Written instruction:
From the Rincewind passage, pull out word for word the part that begins with the words containing "Rincewind's school life" and ends with "in the series.".

Excerpt to read:
◇ ◇ ◇ ◇
Rincewind's school life is mostly not worth noting except for how poor of a magical student he was. The exception is a singular event, which involved him opening the Octavo, the most magical book in existence, on a bet. As a result, one of the Eight Great Spells of the Creator removed itself from the pages and lodged itself in the wizard's head. This event ultimately lands him, in addition to being kicked out of school, in a position to run into the Disc's first tourist, Twoflower, an event which serves as the catalyst for the whirlwind of unwanted, life-threatening adventures that Rincewind's life becomes in the series.
After helping to save the Disc from annihilation - a story which involved accompanying Twoflower around the Disc (and, at one point, off the side of it), and defeating a power-mad wizard named Trymon by keeping him from harnessing the power of the Octavo by instead saying the spells himself, Rincewind is let back into the Unseen University as an Assistant Librarian. He's paid for this position only in food and lodging, but greatly enjoys it for the relative peace and safety it affords. [Events detailed in The Color of Magic & The Light Fantastic]
As is his perpetual story, this peace doesn't last, and he ends up being required to save the world again from another ambitious magic user, this time a young sorcerer influenced by his own possessed staff who captures the gods and subsequently risks the Disc being overrun by a host of nightmares from the Dungeon Dimensions, a Lovecraftian half-world full of horrors. Rincewind not only manages to save the Disc, but also willingly sacrifices himself to save the child when the two are plunged into the Dimensions. Rincewind stays behind, armed with a half-brick in a sock, to give the boy time to escape even though it means he'll be sealed inside. [Events detailed in Sourcery]
Rincewind is rescued from this many years later (although he doesn't age in this time) only by being accidentally summoned by a young, ill-practiced demonologist, and subsequently bound to do the boy's bidding. This plays out as a mesh of both Faust and Dante's Inferno, and requires Rincewind to visit the creation of the universe (which, time-travel being what it is, he may have also unwittingly helped start), an ancient war which parallels the Battle of Troy (and gets to meet one of his ancestors, who we would know as Odysseus), and ultimately Hell, which he has to escape using little but his wits and tenacity. [Events detailed in
[INTERESTING TIMES RECAP TBA
Interesting Times]]
PERSONALITY:
'We could try running again,' said Rincewind.
◇ ◇ ◇ ◇
Dataset rows:

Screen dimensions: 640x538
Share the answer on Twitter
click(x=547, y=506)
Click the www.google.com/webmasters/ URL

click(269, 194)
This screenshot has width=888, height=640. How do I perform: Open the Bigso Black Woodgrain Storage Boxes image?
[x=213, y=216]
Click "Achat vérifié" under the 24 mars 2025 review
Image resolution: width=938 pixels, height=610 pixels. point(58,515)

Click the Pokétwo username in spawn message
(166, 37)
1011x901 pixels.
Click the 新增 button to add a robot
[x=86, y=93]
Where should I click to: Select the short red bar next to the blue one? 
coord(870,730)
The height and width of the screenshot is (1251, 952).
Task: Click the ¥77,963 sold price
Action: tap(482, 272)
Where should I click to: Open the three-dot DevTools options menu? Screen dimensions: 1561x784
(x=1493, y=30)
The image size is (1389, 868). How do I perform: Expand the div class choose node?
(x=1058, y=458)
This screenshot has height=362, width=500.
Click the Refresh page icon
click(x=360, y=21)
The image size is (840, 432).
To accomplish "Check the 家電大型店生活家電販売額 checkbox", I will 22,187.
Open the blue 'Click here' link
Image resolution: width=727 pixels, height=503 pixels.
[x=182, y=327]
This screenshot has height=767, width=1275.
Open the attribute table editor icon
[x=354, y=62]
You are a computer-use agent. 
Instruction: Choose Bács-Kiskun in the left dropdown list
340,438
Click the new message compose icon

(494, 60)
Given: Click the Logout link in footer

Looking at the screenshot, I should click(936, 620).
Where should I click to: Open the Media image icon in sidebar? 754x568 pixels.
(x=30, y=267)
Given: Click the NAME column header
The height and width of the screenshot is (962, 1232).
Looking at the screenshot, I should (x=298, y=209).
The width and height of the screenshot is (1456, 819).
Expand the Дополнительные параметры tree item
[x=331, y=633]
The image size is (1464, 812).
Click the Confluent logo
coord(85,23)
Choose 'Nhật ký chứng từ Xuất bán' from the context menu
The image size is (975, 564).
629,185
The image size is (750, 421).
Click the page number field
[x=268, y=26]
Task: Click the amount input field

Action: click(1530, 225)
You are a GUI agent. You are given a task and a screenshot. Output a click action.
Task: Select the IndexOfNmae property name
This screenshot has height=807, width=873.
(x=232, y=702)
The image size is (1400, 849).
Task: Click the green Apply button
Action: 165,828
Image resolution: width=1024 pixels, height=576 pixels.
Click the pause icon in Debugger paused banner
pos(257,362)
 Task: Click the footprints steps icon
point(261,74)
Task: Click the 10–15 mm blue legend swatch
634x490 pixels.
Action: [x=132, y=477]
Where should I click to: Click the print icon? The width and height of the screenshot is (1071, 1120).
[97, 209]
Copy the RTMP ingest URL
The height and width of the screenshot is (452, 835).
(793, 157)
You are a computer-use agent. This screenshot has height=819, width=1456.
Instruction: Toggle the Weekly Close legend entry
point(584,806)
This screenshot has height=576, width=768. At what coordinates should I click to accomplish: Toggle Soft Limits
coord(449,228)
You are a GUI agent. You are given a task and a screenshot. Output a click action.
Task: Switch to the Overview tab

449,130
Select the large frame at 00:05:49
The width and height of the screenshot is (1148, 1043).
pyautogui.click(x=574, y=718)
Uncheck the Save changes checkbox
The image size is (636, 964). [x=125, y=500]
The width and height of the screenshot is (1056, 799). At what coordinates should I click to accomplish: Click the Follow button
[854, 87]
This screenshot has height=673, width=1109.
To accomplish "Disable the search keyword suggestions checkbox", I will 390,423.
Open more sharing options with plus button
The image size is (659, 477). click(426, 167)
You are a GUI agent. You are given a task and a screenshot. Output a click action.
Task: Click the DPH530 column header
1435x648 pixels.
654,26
◇ ◇ ◇ ◇
Full solution:
Rincewind's school life is mostly not worth noting except for how poor of a magical student he was. The exception is a singular event, which involved him opening the Octavo, the most magical book in existence, on a bet. As a result, one of the Eight Great Spells of the Creator removed itself from the pages and lodged itself in the wizard's head. This event ultimately lands him, in addition to being kicked out of school, in a position to run into the Disc's first tourist, Twoflower, an event which serves as the catalyst for the whirlwind of unwanted, life-threatening adventures that Rincewind's life becomes in the series.